● **PROBLEM DESCRIPTION**: Express the entries below as a JSON array of strings, one string per line, omitting blank lines and leaving out the pictures.

● **MATERIAL SUPPLIED**:
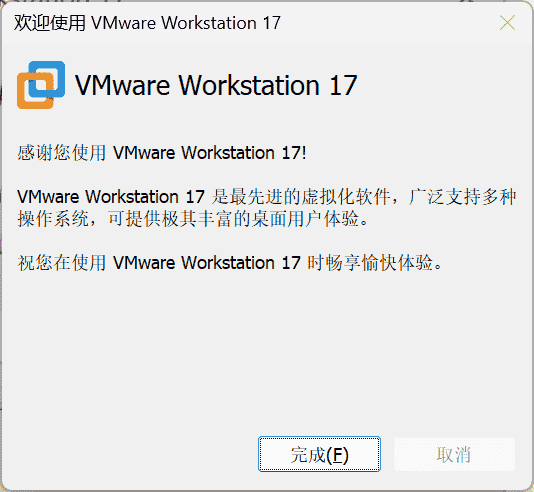Click the large VMware Workstation 17 heading
This screenshot has height=492, width=534.
[216, 85]
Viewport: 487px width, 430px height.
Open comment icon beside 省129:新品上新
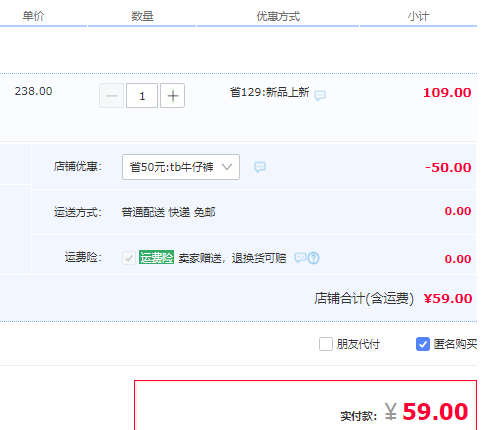coord(320,95)
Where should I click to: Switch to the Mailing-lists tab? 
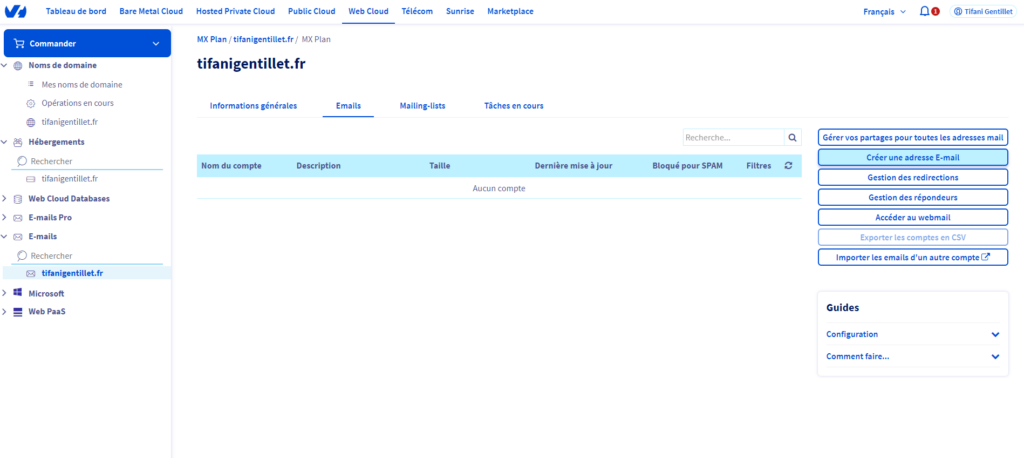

● **SOLUTION FOR THIS EXERCISE**:
[
  "Click the large VMware Workstation 17 heading",
  "This screenshot has height=492, width=534.",
  "[216, 85]",
  "Viewport: 487px width, 430px height.",
  "Open comment icon beside 省129:新品上新",
  "coord(320,95)",
  "Where should I click to: Switch to the Mailing-lists tab? "
]